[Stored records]
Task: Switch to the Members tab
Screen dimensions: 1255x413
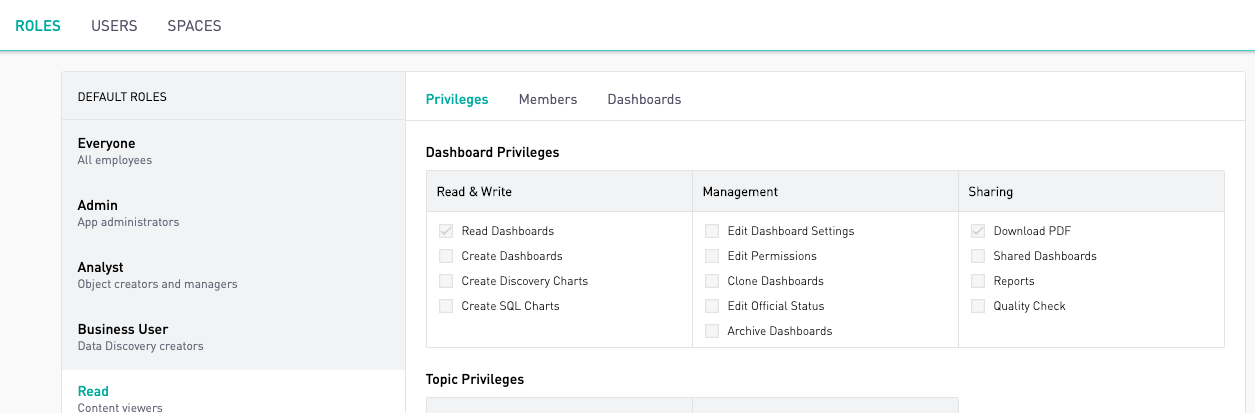Action: 548,99
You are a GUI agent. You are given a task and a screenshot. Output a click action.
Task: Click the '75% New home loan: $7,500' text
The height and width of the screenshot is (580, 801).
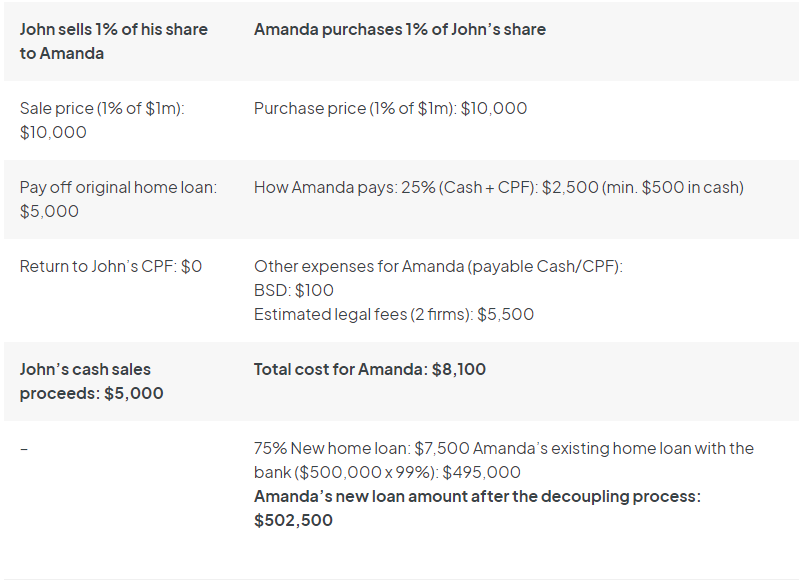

ABOUT THIS EXERCISE: Please write out exactly the lines starting at the one that contains "You are a GUI" and ending with the final line of the entries, both ends included. Do not write out any pictures.

ANSWER SECTION:
You are a GUI agent. You are given a task and a screenshot. Output a click action.
Task: Click the '75% New home loan: $7,500' text
The height and width of the screenshot is (580, 801).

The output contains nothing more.